Basic idea: God is first.

1.      Eternity.

2.      No passive potentiality.  Something is needed to move the merely potential to the actual.  So anything merely potential is not first.  (Could a part of God be potential?  Well, then, it’s the actual parts that would be first, and hence it is they that would be God.  Note: Aquinas owes us an argument that God cannot be a part of a composite.)

3.      Not identical with matter—matter has potentiality.

4.      No composition.

5.      Nothing unnatural—since that would require composition.

6.      Not a body.  Bodies have parts, potentiality of subdivision, are movable and finite.

7.      God is his own essence.  Else there is composition.  Also, the essence of a thing is either the thing or a kind of cause of itself.

8.      Existence either depends on essence, or essence on existence, or both on a third item.  If the existence depends on the essence or on a third item, the existence of the first cause is not absolutely first.  If the essence depends on existence, then the thing’s having existence is independent of what sort of a thing it is, and that’s absurd.  And that by which something exists is its existence.  Hence, God’s existence cannot be different from God, or else God would exist by something other than himself.
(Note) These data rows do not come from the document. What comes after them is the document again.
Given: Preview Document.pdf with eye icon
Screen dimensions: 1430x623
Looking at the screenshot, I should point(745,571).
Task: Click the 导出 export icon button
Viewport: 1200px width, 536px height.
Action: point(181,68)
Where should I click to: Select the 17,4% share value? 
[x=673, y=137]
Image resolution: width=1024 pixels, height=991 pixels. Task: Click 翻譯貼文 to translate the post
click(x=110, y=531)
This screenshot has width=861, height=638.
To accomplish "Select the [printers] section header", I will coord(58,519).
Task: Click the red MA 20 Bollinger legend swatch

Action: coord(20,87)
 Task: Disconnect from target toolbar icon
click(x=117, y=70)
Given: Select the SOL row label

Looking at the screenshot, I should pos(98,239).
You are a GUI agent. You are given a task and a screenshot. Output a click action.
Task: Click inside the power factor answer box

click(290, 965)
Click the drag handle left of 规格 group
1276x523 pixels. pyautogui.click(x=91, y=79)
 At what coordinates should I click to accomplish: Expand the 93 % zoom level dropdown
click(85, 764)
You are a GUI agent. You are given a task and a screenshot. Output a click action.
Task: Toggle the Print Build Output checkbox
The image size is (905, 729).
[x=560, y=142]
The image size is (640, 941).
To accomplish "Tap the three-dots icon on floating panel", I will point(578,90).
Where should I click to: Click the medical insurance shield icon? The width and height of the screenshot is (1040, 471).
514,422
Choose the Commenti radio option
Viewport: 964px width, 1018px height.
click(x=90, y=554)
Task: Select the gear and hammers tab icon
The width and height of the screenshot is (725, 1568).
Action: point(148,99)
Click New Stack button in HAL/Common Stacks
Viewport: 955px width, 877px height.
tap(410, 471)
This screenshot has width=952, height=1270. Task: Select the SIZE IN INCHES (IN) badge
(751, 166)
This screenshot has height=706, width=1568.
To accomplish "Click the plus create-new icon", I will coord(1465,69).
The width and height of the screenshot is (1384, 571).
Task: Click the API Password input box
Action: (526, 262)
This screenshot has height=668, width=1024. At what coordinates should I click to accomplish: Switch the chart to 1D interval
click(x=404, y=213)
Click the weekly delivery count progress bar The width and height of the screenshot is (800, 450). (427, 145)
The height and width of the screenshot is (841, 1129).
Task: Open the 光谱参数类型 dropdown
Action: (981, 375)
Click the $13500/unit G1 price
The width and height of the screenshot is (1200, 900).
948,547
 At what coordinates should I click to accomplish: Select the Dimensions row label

9.      No accidents.  Since he is existence itself.  Moreover, if God were to cause himself to have some quality, he’d have to have that quality already in some way.  And hence he’d be composite.

10.  God’s being isn’t the specification of a genus.

11.  Good.  Goodness = perfection, completeness.  A being with no potentiality must be perfect.  Also: immovable movers move by being desired.  But only being good moves per se.  The good is being in act.  God is act.  Also, God is good because he spreads existence motivated by himself.

12.  God is goodness itself.  For, goodness = act, and God is his own being.  Moreover, if one has good but isn’t the good, then one is good by participation, so there must be a first good.  Moreover, participation implies a kind of potentiality.

13.  Intelligence.  Unmovedly originating motion involves appetite.  Also, first mover must have forms as universals in it.  Moreover, intelligent movers in the world are instruments of God.  Hence God is intelligent.  Also, forms are understood = forms are apart from matter.  Also, God lacks no perfection, since then there would be a way of specifying him by difference.  Moreover, teleology.